Laut der Unternehmensleitung wäre die bestehende amerikanische Vertriebsgesellschaft ein Vorteil, falls die Zölle von 31 Prozent in drei Monaten doch noch kommen sollten. Dadurch könne man die Verkaufspreise in Dollar selbständig festlegen – sprich, in welcher Höhe die Zölle an die Kunden weitergegeben werden. Des Weiteren hat Rego-Fix bereits Monate vor Trumps Zollankündigungen die Lagerkapazitäten in den USA erhöht. Das schützt ein paar Monate vor Zöllen, aber nicht auf ewig.
Falls einzig die Zölle von 10 Prozent bestehen bleiben sollten, die Trump für sämtliche Importe beibehalten will, könnten die meisten Schweizer Exporteure wohl ruhig schlafen. Und wenn der Zollstreit der USA mit China weiter eskaliert, könnten Industriebetriebe aus der EU und der Schweiz sogar plötzlich einen Wettbewerbsvorteil haben gegenüber den wenigen Produzenten aus den USA: Diese müssten auf Rohstoffe und Vorprodukte aus Fernost nämlich plötzlich viel mehr bezahlen.
Ein Grund zum Feiern wäre das aber nicht, darin sind sich die Firmenchefs einig.
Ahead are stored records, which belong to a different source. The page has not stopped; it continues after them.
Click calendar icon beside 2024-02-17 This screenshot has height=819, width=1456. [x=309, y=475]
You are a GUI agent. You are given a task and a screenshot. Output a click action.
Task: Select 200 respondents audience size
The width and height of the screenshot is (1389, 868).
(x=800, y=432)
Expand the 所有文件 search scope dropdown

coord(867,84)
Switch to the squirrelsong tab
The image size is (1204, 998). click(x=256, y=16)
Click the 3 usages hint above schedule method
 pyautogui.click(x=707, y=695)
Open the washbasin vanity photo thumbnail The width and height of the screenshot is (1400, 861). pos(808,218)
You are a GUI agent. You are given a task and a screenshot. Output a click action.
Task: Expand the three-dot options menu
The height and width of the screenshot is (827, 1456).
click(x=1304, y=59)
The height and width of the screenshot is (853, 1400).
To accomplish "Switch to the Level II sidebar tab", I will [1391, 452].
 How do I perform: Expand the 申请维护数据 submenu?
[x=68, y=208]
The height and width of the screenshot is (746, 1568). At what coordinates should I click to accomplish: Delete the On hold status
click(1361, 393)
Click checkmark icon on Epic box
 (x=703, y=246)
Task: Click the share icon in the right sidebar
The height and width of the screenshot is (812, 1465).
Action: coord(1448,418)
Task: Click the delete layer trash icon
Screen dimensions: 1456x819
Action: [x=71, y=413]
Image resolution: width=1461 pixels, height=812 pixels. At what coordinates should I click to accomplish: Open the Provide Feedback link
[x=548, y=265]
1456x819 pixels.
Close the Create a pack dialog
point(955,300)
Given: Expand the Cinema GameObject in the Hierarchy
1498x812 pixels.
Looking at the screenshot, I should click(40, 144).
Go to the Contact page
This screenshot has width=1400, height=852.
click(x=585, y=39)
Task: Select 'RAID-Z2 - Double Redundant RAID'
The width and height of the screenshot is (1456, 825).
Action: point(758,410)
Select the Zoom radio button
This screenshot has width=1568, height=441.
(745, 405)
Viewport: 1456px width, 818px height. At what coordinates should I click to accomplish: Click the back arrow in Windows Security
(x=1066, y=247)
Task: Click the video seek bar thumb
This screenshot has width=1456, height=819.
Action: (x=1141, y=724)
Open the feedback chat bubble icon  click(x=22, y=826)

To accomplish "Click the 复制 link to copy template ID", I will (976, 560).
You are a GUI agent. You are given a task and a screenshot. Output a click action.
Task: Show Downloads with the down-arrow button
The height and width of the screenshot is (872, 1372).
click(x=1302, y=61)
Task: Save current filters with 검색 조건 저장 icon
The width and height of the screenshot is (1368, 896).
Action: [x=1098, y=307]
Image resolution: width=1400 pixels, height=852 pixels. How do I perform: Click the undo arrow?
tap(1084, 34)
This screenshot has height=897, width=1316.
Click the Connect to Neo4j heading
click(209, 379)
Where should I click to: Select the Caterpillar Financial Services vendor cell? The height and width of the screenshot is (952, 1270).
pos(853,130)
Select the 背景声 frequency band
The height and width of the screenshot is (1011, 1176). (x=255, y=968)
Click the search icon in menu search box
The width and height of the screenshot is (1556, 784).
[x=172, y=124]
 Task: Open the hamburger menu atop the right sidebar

Für sie ist das Schlimmste an der derzeitigen Situation die weltweite Unsicherheit, in der kaum ein Unternehmen grosse und langfristige Investitionen tätigen will – ganz egal, ob es um den Kauf von Wattestäbchen-Maschinen, teurer Sensoren oder sonstiger Präzisionsinstrumente geht.
Was für die Firmen unter den gegebenen Umständen schon gar nicht infrage kommt, ist eine Produktionsstätte in den USA. Präsident Trump ruft mit seiner unberechenbaren Art zahlreiche Prozesse in Bewegung. Die Reindustrialisierung der USA gehört aber wohl nicht dazu. Vielmehr dürfte sein Treiben dazu führen, dass Unternehmen versuchen werden, die Abhängigkeit von der grössten Volkswirtschaft der Welt zu verkleinern.